Lors du conflit de 1939-1945, les volontaires québécois sont-ils aussi nombreux que ceux du Canada anglais ? La question, tendancieuse et réductrice, ne rend pas justice au livre. À la lecture, en effet, on constate que l’auteur voit plus loin que les chiffres. Un autre constat s’ajoute, moins réjouissant. Si les questions posées méritent l’attention, la méthodologie utilisée fragilise les réponses. Surgit alors une tentation à laquelle l’auteur résiste mal, celle de substituer son interprétation à celle des témoins.

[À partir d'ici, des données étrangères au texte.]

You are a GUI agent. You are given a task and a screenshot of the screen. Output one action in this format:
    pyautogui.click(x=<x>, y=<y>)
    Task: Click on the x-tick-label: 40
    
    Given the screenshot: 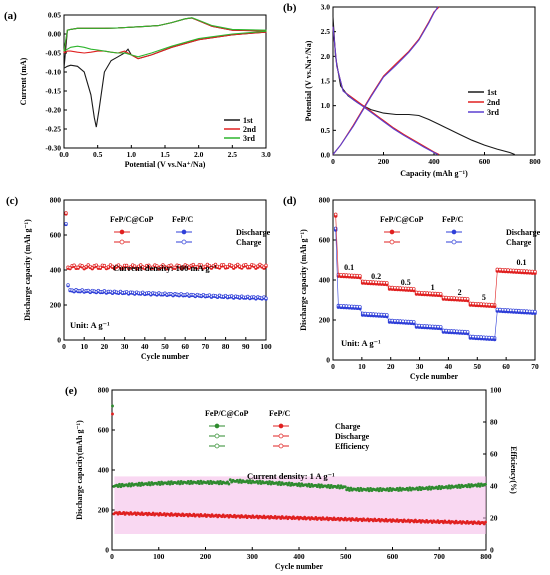 What is the action you would take?
    pyautogui.click(x=449, y=366)
     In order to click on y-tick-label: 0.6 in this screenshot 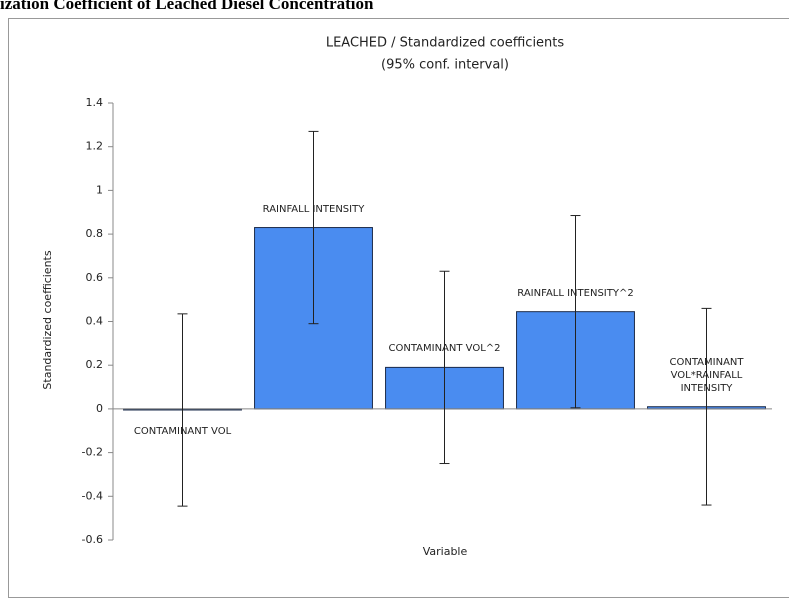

Quoi qu’en dise l’auteur, l’échantillon déconcerte. Dix-neuf vétérans le composent, dont seulement huit qu’on pourrait qualifier sans mépris d’exécutants. Trois sont des sous-officiers et huit sont officiers à la fin du conflit. Les délais étonnent eux aussi. La guerre se termine en 1945, les entrevues sont menées en 1995 et on attendra 2005 avant que l’analyste se penche sur les entrevues conduites par quelqu’un d’autre. Point n’est besoin d’être docteur ès communications pour redouter la distorsion ni d’être gérontologue pour accueillir prudemment des impressions ressassées pendant un demi-siècle et cent fois exposées aux réactions des proches.
Les conclusions de l’auteur laissent songeur. Peut-être le Québec détestait-il la conscription plus encore que la guerre. Peut-être les Québécois jugeaient-ils correctement l’unilinguisme de l’armée.